Long-Term Effects of Anorexia Nervosa: Physical & Mental Health

Long-Term Effects

What are ?

Anorexia Nervosa is an eating disorder characterized by an irrational fear of gaining weight and an obsessive desire to restrict food intake. While recovery is possible, the long-term effects of anorexia can be catastrophic on both the physical and mental health of those affected.

Physical Long-Term Effects

Long-term physical effects of anorexia can include:

  • Osteoporosis – strong bones are needed to support weight, but the low calorie intake and low body weight associated with anorexia can shrink bones, leading to osteoporosis.
  • Heart and organ damage – severe restriction of calories can lead to irregular heartbeat, hair loss, and infertility.
  • Gastrointestinal issues – out-of-control emotion and interest in food can lead to eating patterns that disrupt digestion.
  • Malnutrition – the restriction of food can lead to malnutrition, leading to a weakened immune system.

Mental Long-Term Effects

Along with physical effects, anorexia can take an emotional toll as well. Mental long-term effects of anorexia can include:

  • Depression – deeper feelings of worthlessness and fear of weight gain can deepen depression and suicidal thoughts.
  • Anxiety – the obsession of food and weight can increase levels of anxiety.
  • Social isolation – looking and feeling different can cause people with anorexia to become isolated from social activities.
  • Obsessive behavior – preoccupation with food and weight can lead to other obsessive behaviors.
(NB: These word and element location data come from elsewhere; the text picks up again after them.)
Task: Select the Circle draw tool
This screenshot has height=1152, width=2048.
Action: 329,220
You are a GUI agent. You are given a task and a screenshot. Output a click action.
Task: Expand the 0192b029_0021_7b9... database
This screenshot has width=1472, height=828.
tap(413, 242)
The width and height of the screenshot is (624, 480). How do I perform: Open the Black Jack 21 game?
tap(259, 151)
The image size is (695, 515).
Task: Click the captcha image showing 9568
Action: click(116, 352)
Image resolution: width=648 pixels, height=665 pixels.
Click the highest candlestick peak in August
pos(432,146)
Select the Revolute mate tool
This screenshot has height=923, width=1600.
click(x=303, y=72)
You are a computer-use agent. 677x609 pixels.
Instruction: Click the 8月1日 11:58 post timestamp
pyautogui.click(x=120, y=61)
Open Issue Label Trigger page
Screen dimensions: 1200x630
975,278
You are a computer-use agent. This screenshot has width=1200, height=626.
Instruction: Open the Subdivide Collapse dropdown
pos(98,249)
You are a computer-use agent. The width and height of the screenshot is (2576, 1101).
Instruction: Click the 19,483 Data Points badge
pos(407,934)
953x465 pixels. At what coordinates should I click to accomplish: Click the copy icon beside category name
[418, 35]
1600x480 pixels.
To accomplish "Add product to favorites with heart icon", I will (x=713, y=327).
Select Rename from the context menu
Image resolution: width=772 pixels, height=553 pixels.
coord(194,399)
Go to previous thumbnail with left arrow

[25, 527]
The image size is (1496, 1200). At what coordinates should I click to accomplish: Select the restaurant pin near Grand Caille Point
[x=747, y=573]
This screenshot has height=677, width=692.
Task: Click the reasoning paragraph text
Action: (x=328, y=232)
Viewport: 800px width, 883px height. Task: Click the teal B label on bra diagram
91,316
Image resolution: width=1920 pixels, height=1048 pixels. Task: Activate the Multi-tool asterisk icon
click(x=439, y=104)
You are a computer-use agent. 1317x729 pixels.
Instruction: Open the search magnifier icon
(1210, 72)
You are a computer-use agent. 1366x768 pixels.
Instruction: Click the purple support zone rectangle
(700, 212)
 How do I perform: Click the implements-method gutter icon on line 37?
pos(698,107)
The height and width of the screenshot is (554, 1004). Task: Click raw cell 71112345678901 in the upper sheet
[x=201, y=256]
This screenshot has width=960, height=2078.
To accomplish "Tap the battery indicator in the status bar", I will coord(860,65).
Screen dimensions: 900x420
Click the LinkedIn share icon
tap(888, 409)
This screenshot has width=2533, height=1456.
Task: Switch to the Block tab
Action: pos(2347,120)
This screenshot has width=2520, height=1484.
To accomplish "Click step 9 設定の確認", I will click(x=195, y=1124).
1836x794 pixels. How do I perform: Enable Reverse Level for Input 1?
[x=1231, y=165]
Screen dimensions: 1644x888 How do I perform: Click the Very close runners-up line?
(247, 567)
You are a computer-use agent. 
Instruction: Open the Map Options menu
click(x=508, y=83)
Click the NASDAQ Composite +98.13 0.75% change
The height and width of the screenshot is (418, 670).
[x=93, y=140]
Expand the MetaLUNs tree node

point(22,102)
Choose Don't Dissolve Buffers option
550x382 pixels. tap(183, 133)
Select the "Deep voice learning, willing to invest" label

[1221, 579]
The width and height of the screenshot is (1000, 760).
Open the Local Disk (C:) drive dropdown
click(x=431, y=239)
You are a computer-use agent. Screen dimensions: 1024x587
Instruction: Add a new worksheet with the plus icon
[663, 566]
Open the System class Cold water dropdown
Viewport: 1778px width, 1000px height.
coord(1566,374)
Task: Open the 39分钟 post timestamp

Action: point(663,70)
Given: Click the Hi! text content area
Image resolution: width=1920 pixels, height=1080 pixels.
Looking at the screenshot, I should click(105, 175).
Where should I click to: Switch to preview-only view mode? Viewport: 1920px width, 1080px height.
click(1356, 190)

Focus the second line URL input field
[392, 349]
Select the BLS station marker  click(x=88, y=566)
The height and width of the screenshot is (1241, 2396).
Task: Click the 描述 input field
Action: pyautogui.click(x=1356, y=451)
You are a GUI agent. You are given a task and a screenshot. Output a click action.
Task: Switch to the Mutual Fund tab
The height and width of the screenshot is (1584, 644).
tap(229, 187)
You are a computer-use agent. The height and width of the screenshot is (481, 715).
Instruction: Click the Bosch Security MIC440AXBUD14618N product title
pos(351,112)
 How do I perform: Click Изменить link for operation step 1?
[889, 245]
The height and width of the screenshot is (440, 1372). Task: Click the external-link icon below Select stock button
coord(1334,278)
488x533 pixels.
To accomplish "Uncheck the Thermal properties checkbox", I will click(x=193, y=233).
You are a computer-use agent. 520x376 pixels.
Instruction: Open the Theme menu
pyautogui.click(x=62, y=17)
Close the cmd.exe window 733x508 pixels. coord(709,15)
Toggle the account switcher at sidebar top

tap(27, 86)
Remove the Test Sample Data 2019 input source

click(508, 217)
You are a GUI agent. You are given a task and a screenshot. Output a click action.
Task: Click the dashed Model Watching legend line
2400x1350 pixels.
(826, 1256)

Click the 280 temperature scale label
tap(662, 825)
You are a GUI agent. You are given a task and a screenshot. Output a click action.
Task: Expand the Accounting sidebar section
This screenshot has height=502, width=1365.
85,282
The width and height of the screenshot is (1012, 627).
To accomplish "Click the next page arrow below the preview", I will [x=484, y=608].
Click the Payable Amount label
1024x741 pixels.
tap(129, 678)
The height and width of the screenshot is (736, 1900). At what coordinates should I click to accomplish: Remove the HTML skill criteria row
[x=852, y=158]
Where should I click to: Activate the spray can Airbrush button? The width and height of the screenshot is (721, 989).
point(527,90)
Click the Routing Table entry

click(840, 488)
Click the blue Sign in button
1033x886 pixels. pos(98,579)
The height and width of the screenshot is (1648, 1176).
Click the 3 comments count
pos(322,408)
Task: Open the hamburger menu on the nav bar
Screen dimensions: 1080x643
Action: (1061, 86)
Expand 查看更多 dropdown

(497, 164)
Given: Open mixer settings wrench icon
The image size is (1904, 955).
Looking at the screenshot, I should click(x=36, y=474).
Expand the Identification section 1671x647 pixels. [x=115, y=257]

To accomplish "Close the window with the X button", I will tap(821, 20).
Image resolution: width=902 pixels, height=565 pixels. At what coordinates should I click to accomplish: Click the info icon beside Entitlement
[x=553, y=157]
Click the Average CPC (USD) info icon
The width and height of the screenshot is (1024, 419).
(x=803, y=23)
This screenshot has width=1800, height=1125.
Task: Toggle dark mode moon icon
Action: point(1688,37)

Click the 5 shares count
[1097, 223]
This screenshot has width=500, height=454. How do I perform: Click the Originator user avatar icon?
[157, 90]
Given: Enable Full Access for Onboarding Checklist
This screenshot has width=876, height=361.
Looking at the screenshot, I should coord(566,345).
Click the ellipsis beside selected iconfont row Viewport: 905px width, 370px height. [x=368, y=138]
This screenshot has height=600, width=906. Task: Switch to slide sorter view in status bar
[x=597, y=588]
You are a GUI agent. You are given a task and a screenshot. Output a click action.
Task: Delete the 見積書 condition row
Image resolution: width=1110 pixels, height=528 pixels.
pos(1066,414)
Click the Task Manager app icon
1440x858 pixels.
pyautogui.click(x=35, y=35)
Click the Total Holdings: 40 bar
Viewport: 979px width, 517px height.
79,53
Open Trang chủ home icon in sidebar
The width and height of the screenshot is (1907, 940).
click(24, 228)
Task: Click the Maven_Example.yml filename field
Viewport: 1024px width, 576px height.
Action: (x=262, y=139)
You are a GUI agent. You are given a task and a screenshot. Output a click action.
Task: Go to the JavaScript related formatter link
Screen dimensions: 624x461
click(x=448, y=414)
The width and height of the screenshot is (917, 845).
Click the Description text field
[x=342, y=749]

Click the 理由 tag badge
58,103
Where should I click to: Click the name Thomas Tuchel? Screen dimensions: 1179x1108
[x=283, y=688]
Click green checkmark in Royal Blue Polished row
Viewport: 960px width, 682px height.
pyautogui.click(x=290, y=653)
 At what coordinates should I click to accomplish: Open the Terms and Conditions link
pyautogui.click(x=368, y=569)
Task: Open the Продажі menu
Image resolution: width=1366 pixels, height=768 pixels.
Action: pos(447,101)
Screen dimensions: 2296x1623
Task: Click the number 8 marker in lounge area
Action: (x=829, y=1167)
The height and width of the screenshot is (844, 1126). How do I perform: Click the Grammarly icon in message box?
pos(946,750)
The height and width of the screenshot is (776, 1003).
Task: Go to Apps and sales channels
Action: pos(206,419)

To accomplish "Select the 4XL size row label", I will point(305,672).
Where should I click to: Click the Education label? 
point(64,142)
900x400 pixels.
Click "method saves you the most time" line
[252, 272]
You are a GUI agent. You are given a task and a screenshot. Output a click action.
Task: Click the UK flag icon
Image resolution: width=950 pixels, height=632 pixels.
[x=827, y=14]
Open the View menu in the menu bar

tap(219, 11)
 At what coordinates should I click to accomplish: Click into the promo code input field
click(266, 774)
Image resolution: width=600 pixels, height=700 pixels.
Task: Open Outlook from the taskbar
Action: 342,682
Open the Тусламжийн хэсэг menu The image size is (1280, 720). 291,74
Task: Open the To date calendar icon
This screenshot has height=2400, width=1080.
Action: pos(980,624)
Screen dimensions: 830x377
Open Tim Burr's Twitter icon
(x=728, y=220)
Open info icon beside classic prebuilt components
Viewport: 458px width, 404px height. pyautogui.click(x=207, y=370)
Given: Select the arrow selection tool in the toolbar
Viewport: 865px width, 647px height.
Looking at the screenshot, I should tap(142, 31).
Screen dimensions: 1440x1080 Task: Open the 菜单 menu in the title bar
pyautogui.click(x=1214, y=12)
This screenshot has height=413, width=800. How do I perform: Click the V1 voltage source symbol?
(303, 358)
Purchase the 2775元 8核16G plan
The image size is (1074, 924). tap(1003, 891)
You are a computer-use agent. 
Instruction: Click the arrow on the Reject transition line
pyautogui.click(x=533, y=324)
Anorexia Nervosa Treatment

As the effects of anorexia can be long-term and often life-threatening, early intervention is essential. Treatments generally involve a combination of therapy, nutrition counseling, and medical care. Treatment is tailored to each individual and can involve:

  • Psychotherapy – talking to a professional can help to address underlying causes of anorexia and change unhealthy behaviors.
  • Medication – medication can be used to supplement therapy, such as anti-depressants or anti-anxiety drugs.
  • Nutrition therapy – nutrition therapy can helpteach correct portion sizes and recognize healthy behaviors.
  • Hospitalization – in extreme cases, inpatient care and hospitalization may be necessary.

Early intervention is the key to recovery. With proper treatment and support, those with anorexia nervosa can lead happy, healthy lives.